Пусти их втроем — волка съедят.

Середина февраля

Мой погреб скоро будет пуст. Солдаты, которых господин де Невер, наш герцог, прислал для нашей защиты, как раз принялись за мой последний бочонок. Не будем терять времени, идем пить вместе с ними! Разоряться я согласен; но разоряться весело. Не первый раз! И если божественному милосердию угодно, то и не в последний…

Славный народ! Они огорчаются еще больше моего, когда я им сообщаю, что влага убывает. Некоторые мои соседи относятся к этому трагически. А я перестал, меня не удивишь: я достаточно бывал в театре на своем веку, я уже не отношусь серьезно к скоморохам. И насмотрелся же я этих харь, с тех пор как живу на свете, — швейцарцев, немцев, гасконцев, лотарингцев, боевой скотины, в сбруе и с оружием, саранчи, голодных псов, вечно готовых грызть человечину! Кто когда мог понять, за что они дерутся? Вчера — за короля, сегодня — за лигу. То это святоши, то это гугеноты. Все они хороши! Лучший из них и веревки не стоит, чтобы его вешать. Не все ли нам равно, один ли жулик или другой мошенничает при дворе? А что до их претензии вмешивать в свои дела господа бога… нет уж, милые мои голубчики, господа бога вы оставьте! Он человек пожилой. Если кожа у вас свербит, царапайтесь сами, бог без вас обойдется. Не безрукий, поди. Почешется, если ему охота…

Хуже всего то, что они и меня хотят принудить валять с ними дурака!..

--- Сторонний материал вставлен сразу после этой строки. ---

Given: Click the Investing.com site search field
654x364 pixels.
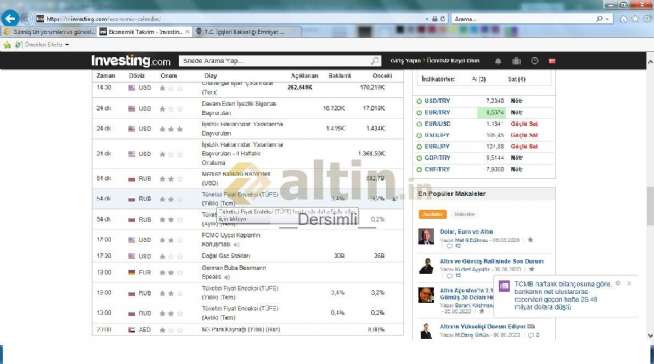Looking at the screenshot, I should coord(275,61).
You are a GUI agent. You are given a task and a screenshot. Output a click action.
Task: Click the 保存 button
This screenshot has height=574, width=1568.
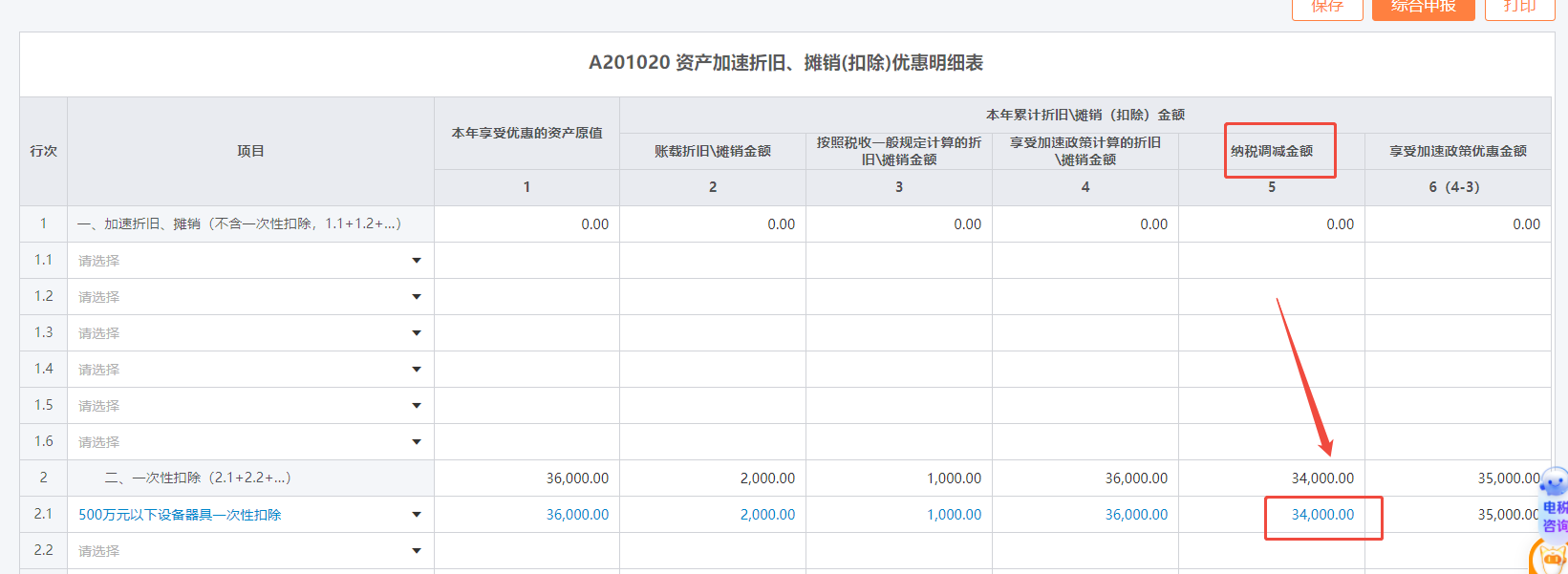click(1326, 8)
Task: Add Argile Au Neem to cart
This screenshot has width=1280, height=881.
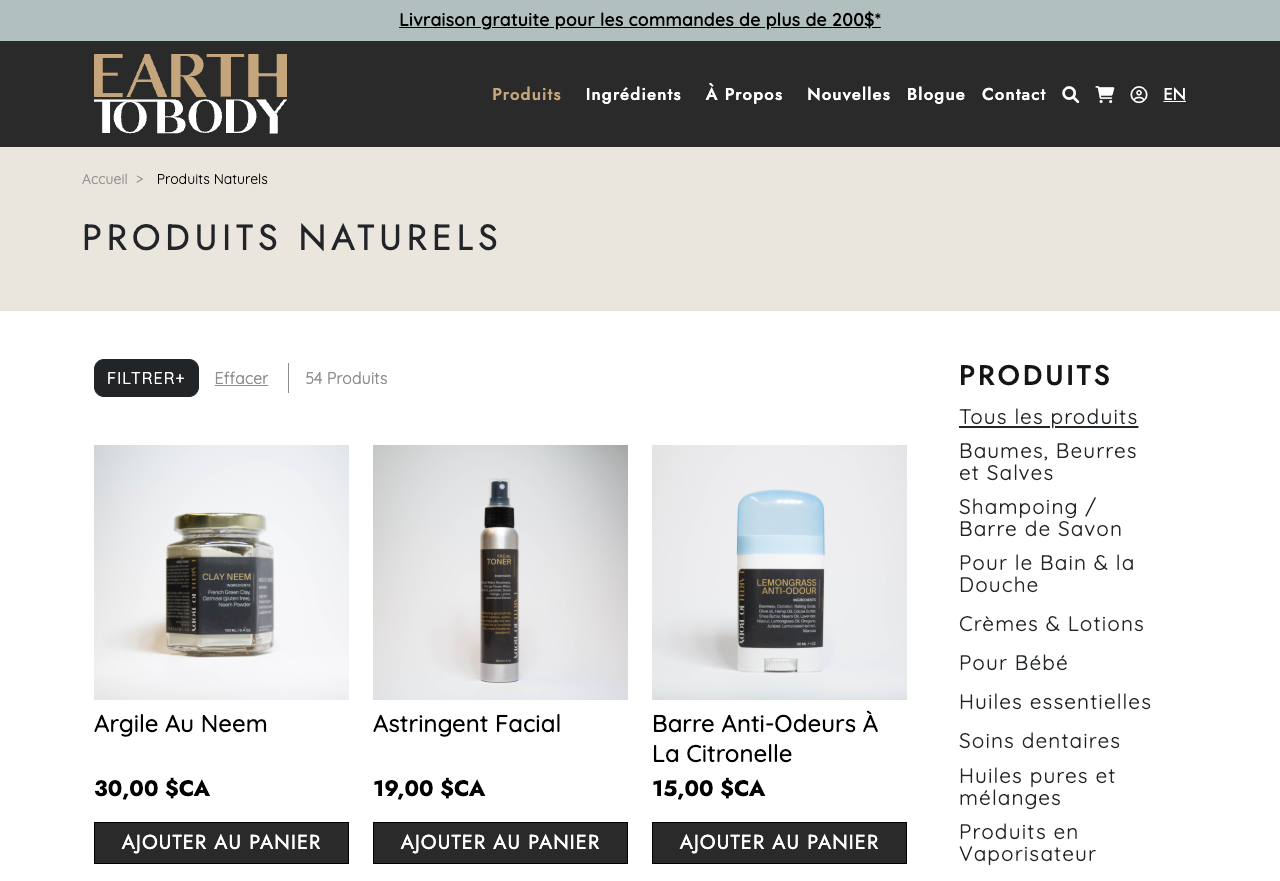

Господи, я тебя чту и полагаю, при всей моей скромности, что мы с тобой видимся не один раз в день, если только не врет поговорка, добрая галльская поговорка: «Кто пьет много, видит бога». Но мне бы никогда в голову не пришло говорить, как эти пустосвяты, что я с тобой отлично знаком, что ты мне родня, что все свои дела ты возложил на меня. Ты уж мне разреши оставить тебя в покое; и единственное, о чем я тебя прошу, — это чтобы и ты поступил со мной так же. Нам обоим хватит работы, каждому по своему хозяйству, тебе — в твоей вселенной, и мне — в моем мирке.

Господи, ты мне дал свободу. Я плачу тебе тем же. А эти вот лодыри желают, чтобы я распоряжался вместо тебя, чтобы я говорил от твоего лица, чтобы я высказался, каким образом тебе угодно быть вкушаему, и чтобы того, кто вкушает тебя иначе, я объявил врагом и твоим и моим!.. Моим?

Дудки! У меня врагов нет. Все люди мне друзья. Если они дерутся, это их добрая воля. Что до меня, то я выхожу из игры… Да, кабы можно было! В том-то и дело, что они не дают, мерзавцы. Если кому-либо из них я не стану врагом, то врагами мне станут и те и другие. Так ладно же, раз, посреди двух станов, я буду вечно бит, начнем бить и мы! Я готов. Чем подставлять бока, бока, бока, дадимка лучше сами тумака.

Но кто мне объяснит, для чего заведены на земле все эти скоты, эти хари-стократы, эти политики, эти феодалы, нашей Франции объедалы, которые, воспевая ей хвалу, грабят ее на каждом углу и, покусывая наше серебро, приглядывают и соседское добро, покушаются на Германию, зарятся на Италию и в гинекей к Великому Турку нос суют, готовы поглотить половину всей земли, а сами и капусты на ней посадить не умеют!.. Полно, мой друг, успокойся, раздражаться не стоит! Все хорошо и так, как оно есть… пока мы его не улучшим (а это мы сделаем при первой возможности). Нет такой поганой твари, которая бы на что-нибудь не годилась. Слыхал я, что однажды господь бог (что это я, господи, только о тебе сегодня и говорю?), с Петром прогуливаясь вместе, увидел в Бейанском предместье — сидит женщина сложа руки и умирает от скуки. И до того она скучала, что наш отец, пошарив в доброте сердечной, вытащил, говорят, из кармана сотню вшей, кинул их ей и сказал: "На тебе, дочь моя, позабавься! И вот женщина, встрепенувшись, начала охотиться; и всякий раз, как ей удавалось подцепить зверюшку, она смеялась от удовольствия. Такая же милость, должно быть, и в том, что небо нас наградило, ради нашего развлечения, этими двуногими тварями, которые гложут нам шкуру. Так будем же веселы, ха-ха! Гниды, говорят, признак здоровья. (Гниды — это наши господа.) Возрадуемся, братья: ибо в таком случае нет никого здоровее нас… И потом, я вам скажу (на ушко): «Терпение! Наша вывезет. Холода, морозы, сволочь лагерная и придворная побудут и пройдут. Добрая земля останется, и мы, чтобы она рожала. Она за один помет с лихвой свое вернет… А пока прикончим мой бочонок! Надо очистить место для будущего урожая».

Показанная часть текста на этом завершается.